Wednesday, December 31, 2008

Hamas Gains Its 1st Diplomatic Victory in Gaza Op.


Al-Manar

"31/12/2008 -Israeli aggression against the Gaza Strip enters its fifth day. The announced goal is to stop Hamas’ rockets and change its regime in the Strip.

-Over 390 Palestinian Martyrs, including 45 Children and more than 1900 injured.

-Over 400 rockets were fired by the resistance factions into the occupied territories.

- Egypt is under Arab pressure for refusing to open Rafah crossing that links Gaza with the outside world.

Hamas resistance movement was supposed to stop launching rockets on the occupied territories, however, over 150 rockets was fired into the Israeli settlements only on Tuesday, which means that the Israeli military operation has failed to achieve its announced goal till now. Yet Cairo was under criticism for its closure of the Rafah crossing in which, people accuse of collaborating with the Zionist entity against Gaza.

Israeli daily Haaretz said Wednesday that the Egyptian President Hosni Mubarak could not keep silent any longer about the attack on Egypt in the press. His decision to explicitly state Egypt's position that the West Bank and Gaza are part of the same country, and that the Rafah crossing will open only under the conditions of the 2005 agreement (to which Egypt is not a signatory), is part of the public diplomacy Mubarak has been dragged into against his will.

> [SOURCE DATA]:

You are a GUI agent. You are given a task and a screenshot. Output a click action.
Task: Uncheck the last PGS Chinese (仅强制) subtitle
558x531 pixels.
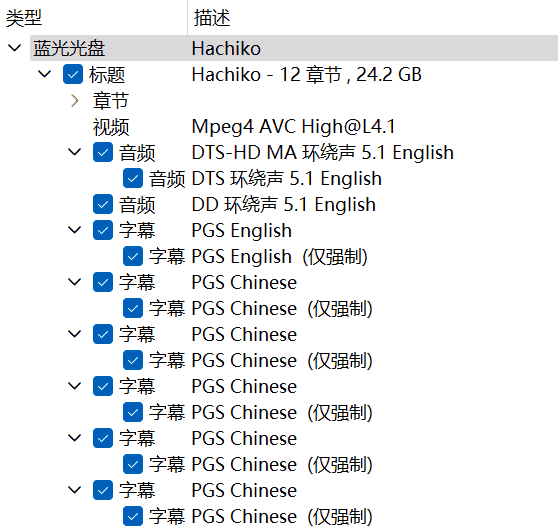pyautogui.click(x=133, y=516)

> [GIVEN PROBLEM 1]:
Based on the Gaza news item, mark each statement yes or no and quote the words of the text that decide it: (a) The Israeli operation had reached its fifth day. (b) Egypt signed the 2005 agreement on the Rafah crossing. (c) Fewer than 100 rockets were fired into Israeli settlements on Tuesday.
> [GIVEN PROBLEM 2]:
In the short points that open with a dash in the Gaza news item, list every number and what each one counts.
> [GIVEN PROBLEM 3]:
According to the Gaza news item, under what conditions will the Rafah crossing open?

> [WORKED ANSWER 1]:
(a) Yes: "Israeli aggression against the Gaza Strip enters its fifth day."
(b) No: "(to which Egypt is not a signatory)"
(c) No: "over 150 rockets was fired into the Israeli settlements only on Tuesday"

> [WORKED ANSWER 2]:
- Over 390: Palestinian martyrs
- 45: children among them
- More than 1900: injured
- Over 400: rockets fired by the resistance factions into the occupied territories

> [WORKED ANSWER 3]:
Only under the conditions of the 2005 agreement.